Gold and critical minerals helped shape that rotation, and some analysts expect the trend to persist if inflation and geopolitical risks keep investors hunting for hedges. ABC News reported spot gold climbed as high as $US4,532 an ounce last week, and said the local market finished 2025 with the ASX 200 up about 10% when dividends are included, even as it lagged Wall Street’s tech-heavy rally. Gemma Dale, nabTrade’s head of investor behaviour, described the year ahead this way: “2026 looks like it could be a solid, boring kind of year.”

Valuation will likely decide how far any rebound runs. A price-to-earnings ratio — a simple gauge of how much investors pay for each dollar of annual profit — leaves less margin for error when it rises sharply.

Global risks are also back in focus as fund managers position for the new year. Bank of America flagged “tail risks” including an AI bubble, bond-market turmoil, an inflation resurgence and an escalation in trade tensions, The Australian reported, noting global cash allocations at a record-low 3.3%.

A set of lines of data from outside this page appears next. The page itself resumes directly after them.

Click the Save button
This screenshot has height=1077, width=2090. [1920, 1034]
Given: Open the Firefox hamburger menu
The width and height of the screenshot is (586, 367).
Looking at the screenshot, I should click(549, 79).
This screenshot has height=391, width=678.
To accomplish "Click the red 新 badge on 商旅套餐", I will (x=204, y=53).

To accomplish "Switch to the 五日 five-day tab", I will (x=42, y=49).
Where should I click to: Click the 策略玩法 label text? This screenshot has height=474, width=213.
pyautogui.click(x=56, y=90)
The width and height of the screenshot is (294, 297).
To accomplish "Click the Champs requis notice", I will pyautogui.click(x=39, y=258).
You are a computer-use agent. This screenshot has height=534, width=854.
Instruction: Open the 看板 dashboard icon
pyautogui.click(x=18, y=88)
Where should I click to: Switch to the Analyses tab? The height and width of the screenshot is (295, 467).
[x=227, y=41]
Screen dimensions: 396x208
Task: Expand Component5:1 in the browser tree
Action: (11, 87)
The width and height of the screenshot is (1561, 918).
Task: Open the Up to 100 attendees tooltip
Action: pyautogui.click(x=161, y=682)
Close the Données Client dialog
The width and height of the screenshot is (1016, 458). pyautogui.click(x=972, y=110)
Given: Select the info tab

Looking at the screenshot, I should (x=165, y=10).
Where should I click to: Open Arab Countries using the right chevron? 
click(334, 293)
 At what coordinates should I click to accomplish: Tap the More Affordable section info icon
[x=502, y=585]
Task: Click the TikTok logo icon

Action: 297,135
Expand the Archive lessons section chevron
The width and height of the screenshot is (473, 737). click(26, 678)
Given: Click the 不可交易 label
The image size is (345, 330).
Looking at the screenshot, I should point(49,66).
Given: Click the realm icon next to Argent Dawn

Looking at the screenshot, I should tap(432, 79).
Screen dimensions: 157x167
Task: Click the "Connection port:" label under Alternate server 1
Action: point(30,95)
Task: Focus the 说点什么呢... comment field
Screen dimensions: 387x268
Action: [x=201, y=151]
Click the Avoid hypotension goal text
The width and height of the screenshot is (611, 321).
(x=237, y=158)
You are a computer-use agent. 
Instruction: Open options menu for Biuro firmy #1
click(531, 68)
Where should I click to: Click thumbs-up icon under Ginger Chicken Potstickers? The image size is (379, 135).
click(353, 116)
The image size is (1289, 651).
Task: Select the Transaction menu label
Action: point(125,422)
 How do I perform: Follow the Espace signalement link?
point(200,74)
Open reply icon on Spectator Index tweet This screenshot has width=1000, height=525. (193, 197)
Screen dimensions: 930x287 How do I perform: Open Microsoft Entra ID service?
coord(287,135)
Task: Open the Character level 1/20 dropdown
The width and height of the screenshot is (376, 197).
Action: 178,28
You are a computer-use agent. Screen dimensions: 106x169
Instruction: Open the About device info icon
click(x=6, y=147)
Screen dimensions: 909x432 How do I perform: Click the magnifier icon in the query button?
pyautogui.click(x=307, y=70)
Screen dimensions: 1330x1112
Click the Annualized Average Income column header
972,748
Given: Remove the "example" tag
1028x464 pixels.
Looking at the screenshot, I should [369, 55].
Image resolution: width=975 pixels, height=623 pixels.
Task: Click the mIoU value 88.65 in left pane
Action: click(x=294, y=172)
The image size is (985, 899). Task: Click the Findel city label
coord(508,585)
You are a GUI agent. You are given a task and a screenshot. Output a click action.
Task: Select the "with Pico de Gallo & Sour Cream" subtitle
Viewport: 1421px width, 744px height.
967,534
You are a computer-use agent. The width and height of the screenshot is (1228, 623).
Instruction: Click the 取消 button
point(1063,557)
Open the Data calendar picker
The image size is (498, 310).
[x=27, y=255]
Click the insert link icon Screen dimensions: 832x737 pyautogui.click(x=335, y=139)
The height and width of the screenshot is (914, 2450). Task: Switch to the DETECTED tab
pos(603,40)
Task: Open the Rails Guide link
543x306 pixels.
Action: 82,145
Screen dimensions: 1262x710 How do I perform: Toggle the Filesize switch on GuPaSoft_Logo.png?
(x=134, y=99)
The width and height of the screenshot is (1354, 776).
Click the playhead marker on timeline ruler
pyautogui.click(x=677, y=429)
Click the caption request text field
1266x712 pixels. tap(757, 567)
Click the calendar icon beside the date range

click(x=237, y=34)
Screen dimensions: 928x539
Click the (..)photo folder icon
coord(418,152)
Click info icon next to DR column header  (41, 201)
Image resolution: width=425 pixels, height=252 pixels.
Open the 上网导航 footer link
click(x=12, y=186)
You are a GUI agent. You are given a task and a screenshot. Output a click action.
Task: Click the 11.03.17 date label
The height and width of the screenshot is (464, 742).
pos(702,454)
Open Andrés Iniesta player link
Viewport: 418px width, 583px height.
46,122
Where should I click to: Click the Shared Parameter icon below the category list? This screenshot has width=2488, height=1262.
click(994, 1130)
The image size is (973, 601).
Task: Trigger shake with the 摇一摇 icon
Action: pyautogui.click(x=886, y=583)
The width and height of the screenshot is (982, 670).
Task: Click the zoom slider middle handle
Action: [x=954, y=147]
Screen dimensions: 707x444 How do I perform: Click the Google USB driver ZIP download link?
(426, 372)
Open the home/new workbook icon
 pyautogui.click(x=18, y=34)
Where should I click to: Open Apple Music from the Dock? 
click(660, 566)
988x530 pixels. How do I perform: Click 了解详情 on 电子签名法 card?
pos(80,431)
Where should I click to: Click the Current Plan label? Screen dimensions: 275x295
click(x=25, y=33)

Bond yields matter for Australian shares because they compete directly with high-dividend stocks for investor money. If yields rise, investors often demand a higher return from equities, pressuring prices, particularly for expensive growth shares.

Trade policy remains another key variable. Investors say unfinished U.S.-China negotiations and the risk of sudden tariff shifts can still inject volatility into mining and energy stocks that are sensitive to demand signals from abroad.

The next catalysts for local markets will be inflation data, central bank guidance and corporate earnings updates that test whether profit growth matches what optimistic forecasts assume. For many investors, the question is whether 2026 becomes a catch-up year from below the October peak or another episode of abrupt rotations across sectors.